Der Hippeastrum, der in unseren Breiten als Amaryllis oder Ritterstern bekannt ist, ist ein Zwiebelgewächs das ursprünglich aus Südamerika kommt. Hier kennen wir bis heute ungefähr 80 verschiedene Arten. Unsere in Europa bekannten Zierpflanzen sind überwiegend Hybriden, also eine Kreuzung zwischen verschiedenen Arten oder Unterarten. Diese sehr dekorative Zimmerpflanze hat dunkelgrüne, riemenförmige Blätter und große trichterförmige Blüten. Die Farben dieser herrlichen Blütenpracht reichen von weiß über rosa bis dunkelrot und können sogar zweifarbig sein.
Beim Kauf sollte besonders auf einwandfreie, unbeschädigte und feste Zwiebeln geachtet werden. Diese können ab Ende Dezember zum Austreiben in einen Topf gesetzt werden.
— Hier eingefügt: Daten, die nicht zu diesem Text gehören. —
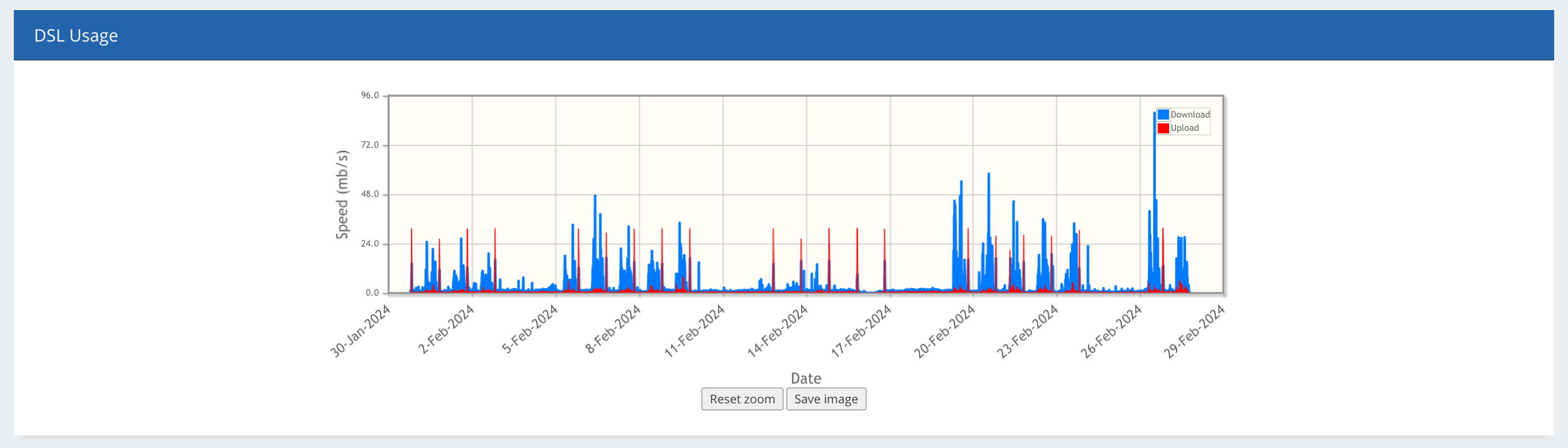Click the Reset zoom button
The height and width of the screenshot is (448, 1568).
click(742, 399)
Dabei sollte der Blumentopf keinesfalls zu klein sein. Nun sollte auf dem Topfboden zunächst eine Schicht Tonscherben als Dränage eingefüllt werden.
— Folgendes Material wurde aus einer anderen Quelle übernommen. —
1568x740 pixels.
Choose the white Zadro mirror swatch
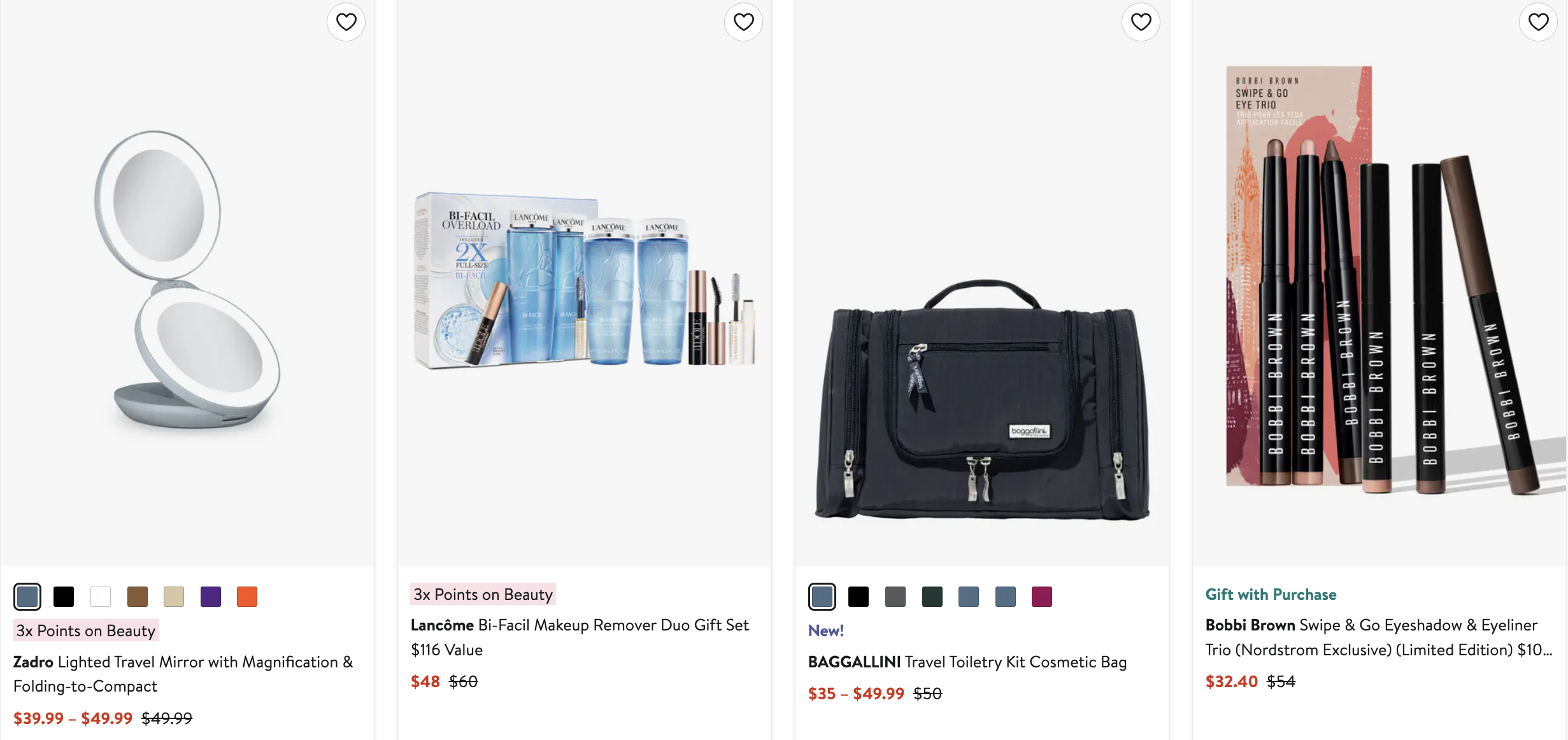coord(101,597)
Ihr folgen nun etwa 2 cm frische Erde. Anschließend wird die Zwiebel vorsichtig darauf gelegt und der Topf nun ganz mit Erde aufgefüllt. Letztendlich sollte die Blumenzwiebel zu 2/3 mit Erde bedeckt sein. Nun wird die Hippeastrum-Zwiebel angegossen und an einen warmen Ort gestellt. Eine Temperatur von etwa 20°C ist für die Pflanze angenehm.
Als erstes treibt nun der Stängel mit der prachtvollen Blüte aus. In der Regel bildet die Pflanze zwei, drei oder vier Blütenstände. Nachdem diese abgeblüht sind wachsen die Blätter. Der Blütenstängel kann nach dem Abblühen tief abgeschnitten werden. In dieser Zeit kann sie auch im Freien an einem halbschattigen bis schattigen Ort platziert werden. Währen der wachstums- und Blühphase erreicht die Amaryllis eine Höhe von etwa 60 cm.
Zum Ende des Sommers sollte die Blumenzwiebel im Topf deutlich größer geworden sein als beim Einsetzen. Nun folgt unbedingt bis Dezember eine Ruhezeit. Danach wird die Zwiebel herausgenommen und erneut in einen Topf mit frischer Erde eingesetzt um sie wieder austreiben zu lassen.
Die Amaryllis braucht sehr viel Licht, allerdings keine volle Sonne. Während der Ruhephase ab September, sollte die Zwiebel bei zirka 16°C sowohl dunkel als auch trocken aufbewahrt werden. Nun kann sie ihre Blätter „einziehen“, sie sollten keinesfalls zurückgeschnitten werden! Wenn dann nach einiger Zeit ein neuer Blütenschaft erscheint, kann die Pflanze allmählich wieder mehr gegossen werden.
Diese herrlich exotische Pflanze liebt besonders humose, mittelschwere Erde. Sie ist allerdings auch gut zur Hydrokultur geeignet. Nach der Blütezeit kann alle 2 Wochen 0,2%g gedüngt werden, allerdings nur bis Ende August. In der Ruhephase sind die Düngergaben gänzlich einzustellen.
Wer die Amaryllis vermehren möchte, kann dies mit Hilfe von Brutzwiebeln tun. Wenn die Tochterzwiebeln kräftig genug sind und ein eigenes braunes Häutchen gebildet haben, können sie abgetrennt und separat eingepflanzt werden. Diese sind in der Regel nach zwei bis drei Jahren auch blühfähig.
Die Vermehrung wird ebenfalls über Samen erreicht. Da die meisten Pflanzen aber selbststeril sind, werden grundsätzlich mehrere Pflanzen benötigt. Die Samen sollten anschließend sofort bei einer Bodentemperatur von etwa 24°C ausgesät werden. Nun werden die Sämlinge zwei bis drei Jahre ohne jegliche Ruhepause durchkultiviert.